A governadora Celina Leão determinou o afastamento do comandante do Colégio Militar Dom Pedro II, do Corpo de Bombeiros Militar do Distrito Federal (CBMDF), e a expulsão do aluno apontado como autor da agressão que deixou um estudante de 13 anos com fratura no rosto. O caso aconteceu em 4 de agosto, no vestiário da unidade.
A vítima cursa o 7º ano. Segundo o relato registrado pela família, o adolescente foi atingido por socos no rosto desferidos por um colega do 8º ano, filho de um oficial do Corpo de Bombeiros. A agressão ocorreu depois de uma partida de handebol, quando os estudantes estavam no vestiário. Um monitor interveio para interromper as agressões.
As lesões e o atendimento
O laudo médico apontou fratura multifragmentada do osso nasal esquerdo, desvio de septo e pansinusopatia, quadro de comprometimento dos seios da face. O adolescente foi levado de ambulância ao Hospital Alvorada e recebeu 21 dias de afastamento, sem autorização para exercícios físicos.
Ainda no dia da agressão, a família registrou ocorrência na Delegacia da Criança e do Adolescente (DCA 1) e o estudante passou por exame no Instituto de Medicina Legal (IML), procedimento padrão para documentar lesões em casos de violência.
O que o governo determinou
Após a repercussão do caso, Celina Leão determinou duas medidas. A primeira foi o afastamento do comandante Gilberto Hideki Ueda do cargo que ocupava no Colégio Militar. A segunda foi a expulsão do aluno apontado como agressor.
O Corpo de Bombeiros não se manifestou publicamente sobre o caso até o fechamento das reportagens que revelaram a agressão.
- Quando: 4 de agosto de 2026
- Onde: vestiário do Colégio Militar Dom Pedro II, do CBMDF
- Vítima: estudante de 13 anos, do 7º ano
- Apontado como agressor: aluno do 8º ano, filho de oficial do CBMDF
- Lesões: fratura multifragmentada do osso nasal esquerdo, desvio de septo e pansinusopatia
- Afastamento médico: 21 dias, sem exercícios físicos
- Registro: DCA 1, com exame no IML no mesmo dia
Como funciona a apuração em casos assim
Quando o autor apontado é menor de 18 anos, o caso não corre como crime na Justiça comum. A apuração é feita pela Delegacia da Criança e do Adolescente e segue o Estatuto da Criança e do Adolescente (ECA), que trata a conduta como ato infracional. As medidas socioeducativas possíveis vão de advertência a internação, definidas pela Vara da Infância e da Juventude conforme a gravidade e as circunstâncias.

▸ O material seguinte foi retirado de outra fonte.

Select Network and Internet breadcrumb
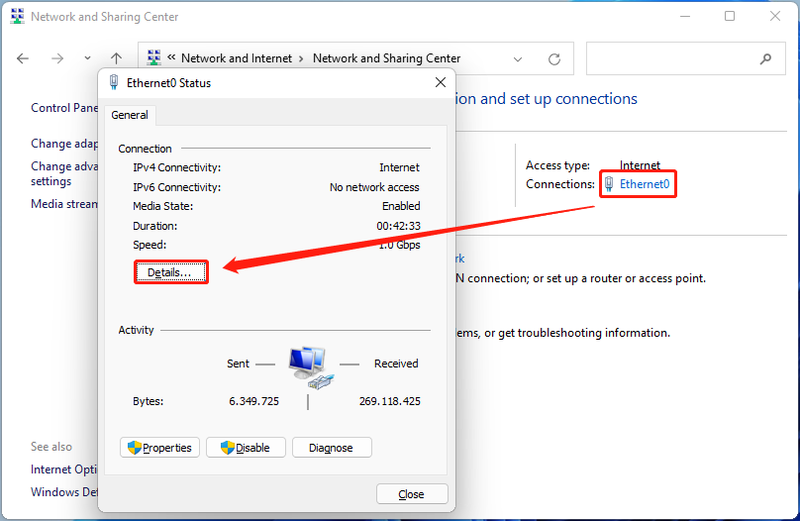This screenshot has height=521, width=800. coord(237,58)
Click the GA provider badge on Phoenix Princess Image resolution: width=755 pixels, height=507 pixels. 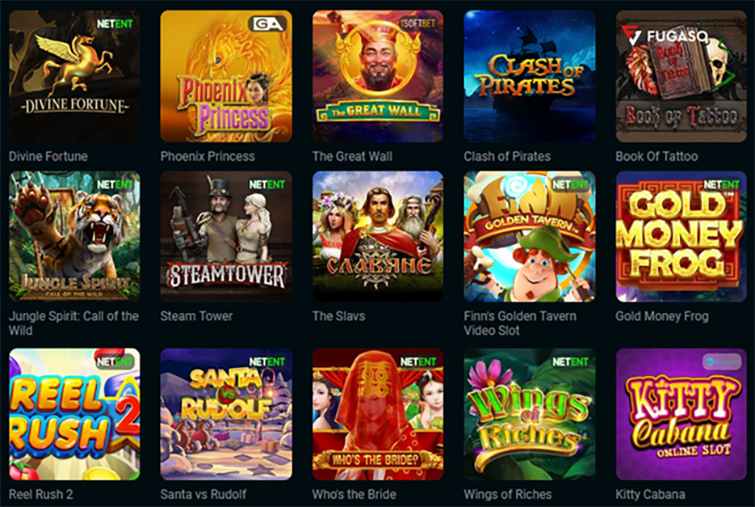coord(268,24)
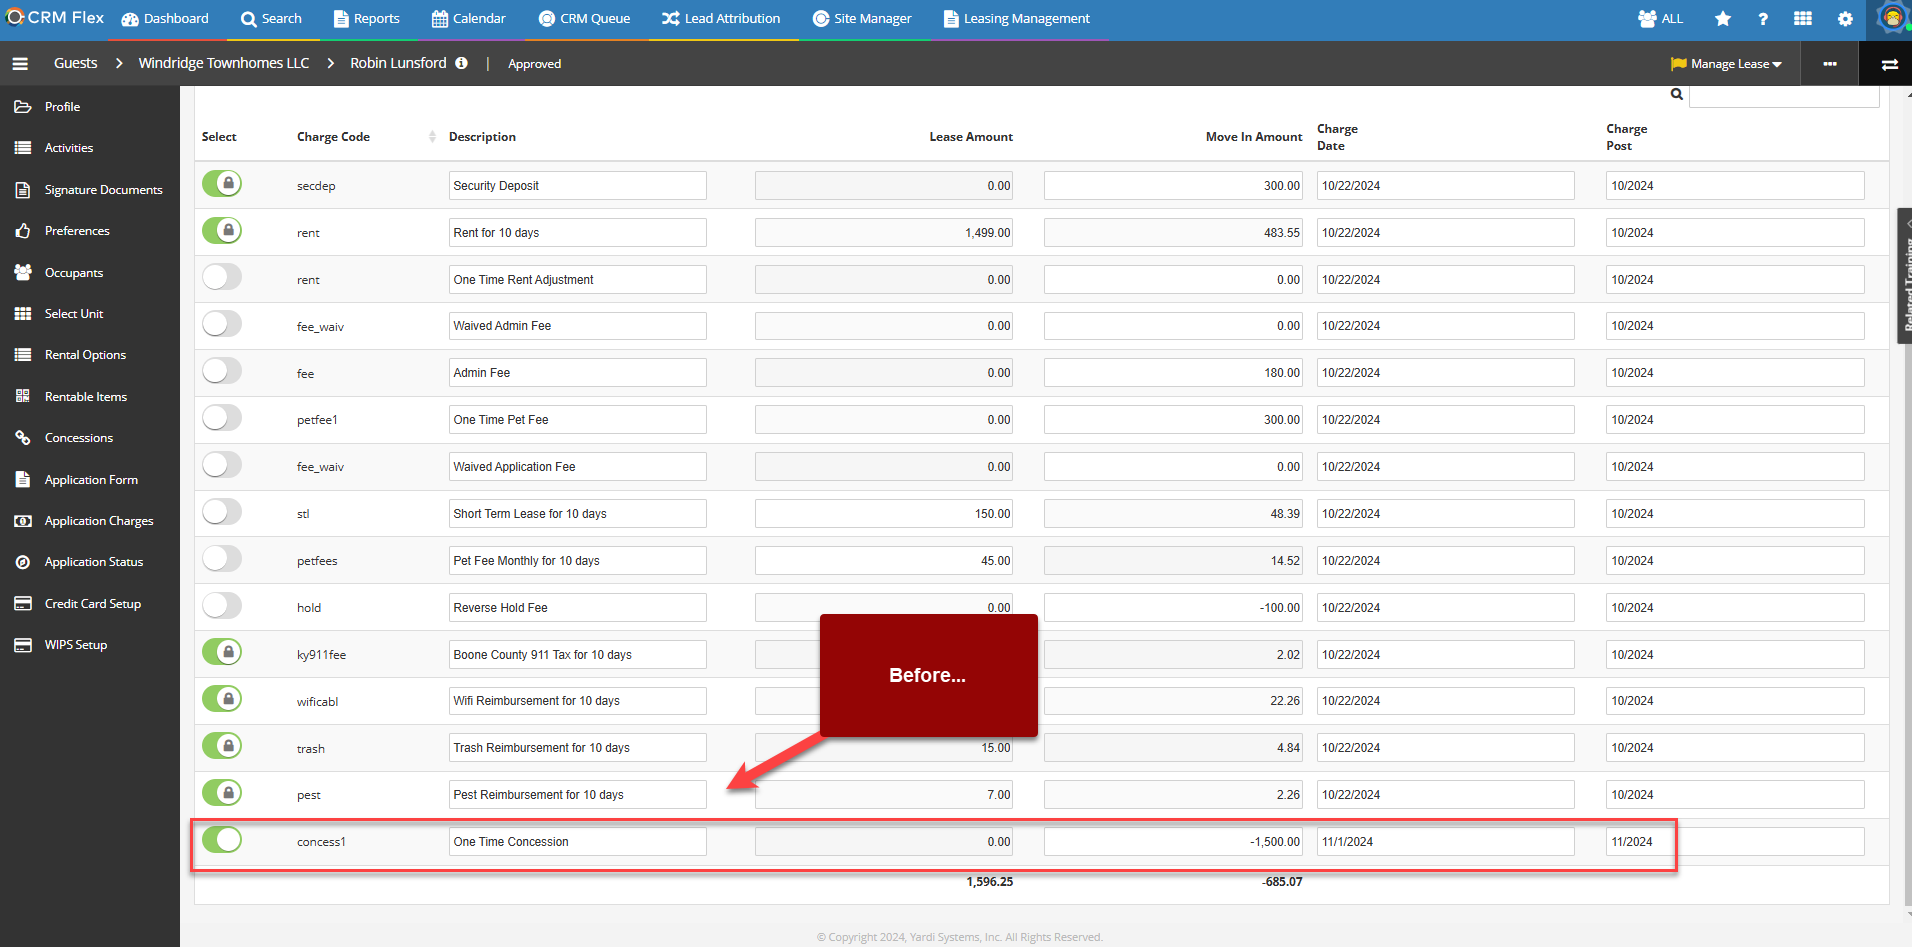
Task: Click the Short Term Lease amount field
Action: click(x=883, y=514)
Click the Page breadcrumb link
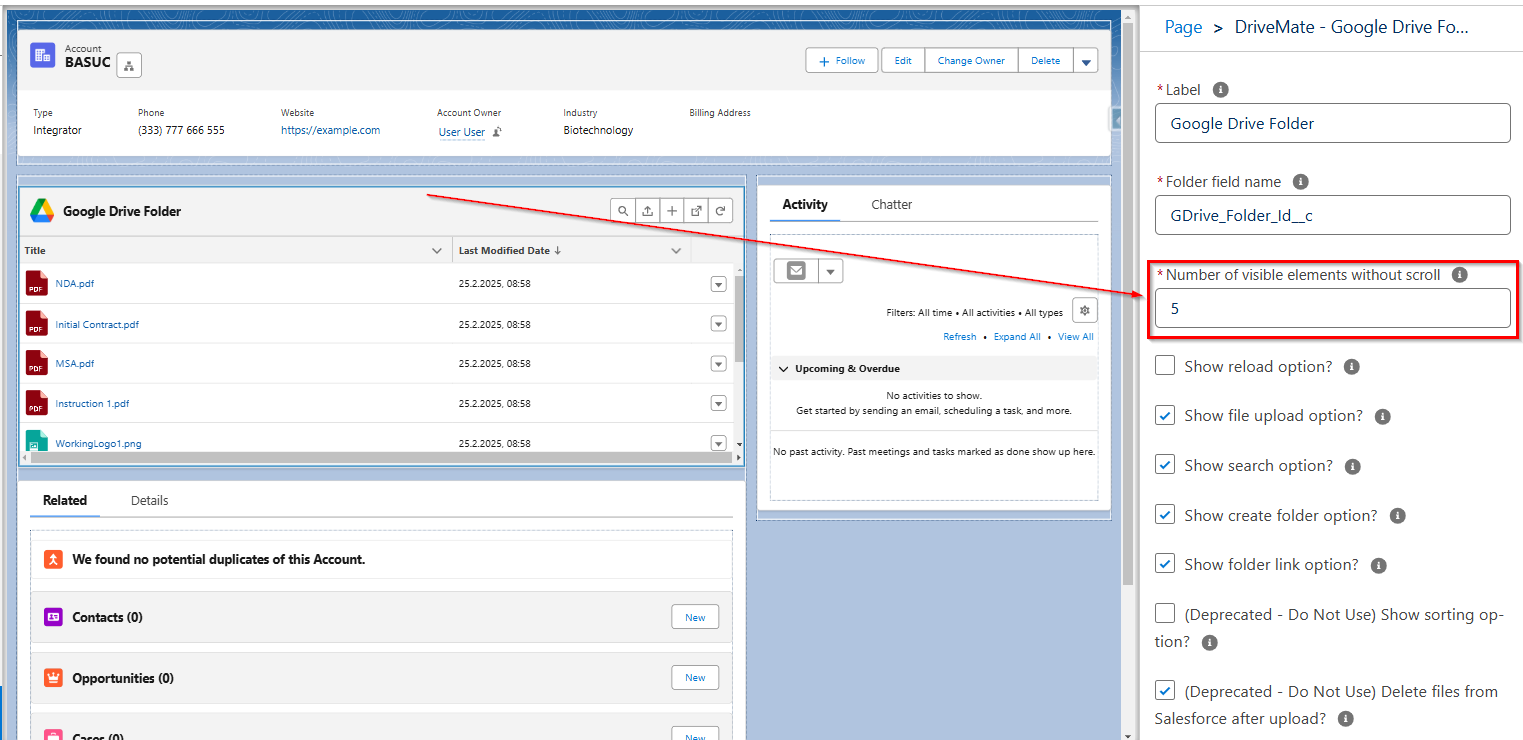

Em paralelo, a instituição de ensino conduz procedimento disciplinar próprio, que pode resultar em sanções administrativas como suspensão e desligamento. A expulsão determinada pela governadora se dá nessa esfera, e é independente do que a Justiça decidir sobre o ato infracional.
Nem a vítima nem o adolescente apontado como autor podem ser identificados, por serem menores de idade, conforme o ECA.
Onde denunciar violência escolar no DF
O Distrito Federal mantém canais específicos para casos de violência envolvendo crianças e adolescentes. O Disque 100 recebe denúncias de violações de direitos humanos em todo o país, com atendimento gratuito e anônimo. No DF, ocorrências com vítimas menores de idade são atendidas pelas Delegacias da Criança e do Adolescente. Em situações de emergência, o acionamento é pelo 190, da Polícia Militar, e pelo 193, do Corpo de Bombeiros.
Escolas públicas e privadas são obrigadas a comunicar ao Conselho Tutelar os casos de maus-tratos envolvendo alunos, além de situações reiteradas de violência entre estudantes. A regra vale para colégios militares administrados por corporações do DF.